▶ [Given text]
========

Essence of Avnery’s argument: During the Cold War, the US used anti-communism as a pretext for military intervention, now they use `the war on terrorism’ and the hunt for al Qaeda. While there is an al Qaeda, its reach and influence are constantly exaggerated in order to provide a pretext for further intervention. As there is poverty, political oppression `instability’ as it is called most everywhere and as little groups pop up here and their doing stupid things like trying to light explosives in their crotches to blow up air planes, the US now has a ready made excuse to intervene anywhere and everywhere it wants – without much domestic opposition if they spin the media cleverly (as in this Yemen affair).

From what I can tell – all this is deadly accurate and as usual, well written. But I want to probe `this al Qaeda stuff’ a bit more because a fundamental link in the chain is missing here – what we can call the Saudi connection.

4. The Saudi Connection

What is the Saudi connection?

It goes something like this. Any peace activist or serious Middle East scholar knows that to openly criticize Israel risks the `Norman Finkelstein’ path – ie, one gets hassled, fired, vilified and called silly names by the likes of AIPAC, Abe Foxman and other Israel-worshiper types. Do so at your own risk.

Ok, but this is not the beginning of another piece on Israeli misdeeds. It turns out there is another informal taboo here in the USA, more subtle but just as pervasive: criticizing Saudi Arabia. Yes, every once in a while, to take the pressure off Israeli’s latest inhumane record towards the Palestinians, those close to Israel bring up the Saudi human rights record, but even here, it is rarely done and for good reason – strange as it seems – Israel and Saudi Arabia are and have been strategic allies, and key players in US Middle East strategy.

========

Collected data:
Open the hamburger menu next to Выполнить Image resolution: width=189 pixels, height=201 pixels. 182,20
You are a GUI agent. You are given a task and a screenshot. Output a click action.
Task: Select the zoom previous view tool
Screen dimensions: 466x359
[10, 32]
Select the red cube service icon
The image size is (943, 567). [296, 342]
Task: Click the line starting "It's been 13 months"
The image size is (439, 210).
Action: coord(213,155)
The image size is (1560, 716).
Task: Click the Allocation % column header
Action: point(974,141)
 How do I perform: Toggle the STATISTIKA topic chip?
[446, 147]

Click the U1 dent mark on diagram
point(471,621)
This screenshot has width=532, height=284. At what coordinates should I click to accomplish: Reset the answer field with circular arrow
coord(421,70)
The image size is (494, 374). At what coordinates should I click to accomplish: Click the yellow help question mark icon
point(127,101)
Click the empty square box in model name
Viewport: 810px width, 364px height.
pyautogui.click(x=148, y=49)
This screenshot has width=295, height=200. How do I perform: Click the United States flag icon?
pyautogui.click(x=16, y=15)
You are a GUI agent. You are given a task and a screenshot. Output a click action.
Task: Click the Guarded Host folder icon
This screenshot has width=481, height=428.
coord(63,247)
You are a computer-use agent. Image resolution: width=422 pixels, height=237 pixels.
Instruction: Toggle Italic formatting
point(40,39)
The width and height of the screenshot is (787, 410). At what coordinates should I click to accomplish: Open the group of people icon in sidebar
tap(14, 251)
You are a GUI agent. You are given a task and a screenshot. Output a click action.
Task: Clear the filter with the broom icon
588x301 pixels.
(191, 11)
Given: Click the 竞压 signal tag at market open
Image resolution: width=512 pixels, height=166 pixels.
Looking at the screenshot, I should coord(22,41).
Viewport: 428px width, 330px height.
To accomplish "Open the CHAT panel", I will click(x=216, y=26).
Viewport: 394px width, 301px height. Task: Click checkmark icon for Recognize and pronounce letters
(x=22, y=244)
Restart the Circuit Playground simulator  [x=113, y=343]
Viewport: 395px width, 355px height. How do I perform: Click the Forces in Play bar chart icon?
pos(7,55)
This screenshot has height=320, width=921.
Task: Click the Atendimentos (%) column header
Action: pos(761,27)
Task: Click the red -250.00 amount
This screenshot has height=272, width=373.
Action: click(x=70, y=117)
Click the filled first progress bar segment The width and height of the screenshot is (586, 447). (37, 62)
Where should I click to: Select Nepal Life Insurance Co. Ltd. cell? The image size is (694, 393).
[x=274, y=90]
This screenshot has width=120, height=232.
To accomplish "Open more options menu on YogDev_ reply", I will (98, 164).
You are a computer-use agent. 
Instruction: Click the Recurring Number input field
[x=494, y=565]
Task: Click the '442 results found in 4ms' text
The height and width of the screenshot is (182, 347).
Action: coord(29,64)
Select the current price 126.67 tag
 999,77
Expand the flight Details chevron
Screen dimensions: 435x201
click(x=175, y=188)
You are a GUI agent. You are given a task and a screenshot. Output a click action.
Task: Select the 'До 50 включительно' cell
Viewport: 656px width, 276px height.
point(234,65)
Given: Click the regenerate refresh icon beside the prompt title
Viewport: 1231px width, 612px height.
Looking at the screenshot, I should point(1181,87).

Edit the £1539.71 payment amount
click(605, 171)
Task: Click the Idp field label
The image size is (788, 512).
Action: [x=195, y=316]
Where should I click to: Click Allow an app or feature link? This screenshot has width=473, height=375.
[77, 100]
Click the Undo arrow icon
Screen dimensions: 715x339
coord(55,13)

========

▶ [Goal of the exercise] Carry on the text about US intervention and the Saudi connection, beginning right after its last sentence.

▶ [Task result]
The arrangement whereby the US `discourages’ criticism of Saudi Arabia goes way back and looks something like this: The Saudis promise to provide an uninterrupted supply of oil to US allies (and more and more the US itself). In exchange the US turns a blind eye on a century of Saudi human rights abuses towards its own people – you know that stuff, still quite true of cutting off people’s hands for stealing, etc etc.


Much – but not all of the Saudi repressive record – can be explained by the Saudi regime’s support for what used to be a narrow fundamentalists form of Sunni Islam called `Wahhabism’. I’ll write more about Wahhabism later, its history and how it was used first by the British and then by the US to divide the Arab and Islamic world, how without Saudi oil money it would be little more than a marginal movement within Islam, akin in Christianity to Christian `identity’ movements. But under Saudi protection it has taken on a life of its own and through its missionaries backed by substantial amounts of Saudi money has spread itself through the Muslim world and beyond.

The problem for the Saudis is that the Wahhabis scare the hell out of the royal family. It is Wahhabism, through their religious schools, the medrasahs that politicizes down and out Saudis to become politically radical muslims, little Osama bin Ladens if you will. Caught in a bind of its own making with the Wahhabis being far too strong to politically crush, the Saudi regime has opted for another plan. It’s not much different from what the British by sending Irish radicals to Australia – get rid of the Wahhabi radicals by exporting them by the plane load to the Philippines, Indonesia, Pakistan, Yemen and Kenya as missionaries.

The Wahhabi missionaries, like all good missionaries be they secular or religious, Mormons, Peace Corps Volunteers, Communists in the 1930s or Jesuits focus their work on the poorest of the poor, the world’s most down and out in an all out effort to win converts to `the cause’…whatever the cause may be. And though the cause may differ, the method is strikingly similar. Do good deeds among the poor and oppressed and win them to `the faith’. The missionaries are all well trained in the movement’s ideology and the best and most stubborn of them, can and do win supporters.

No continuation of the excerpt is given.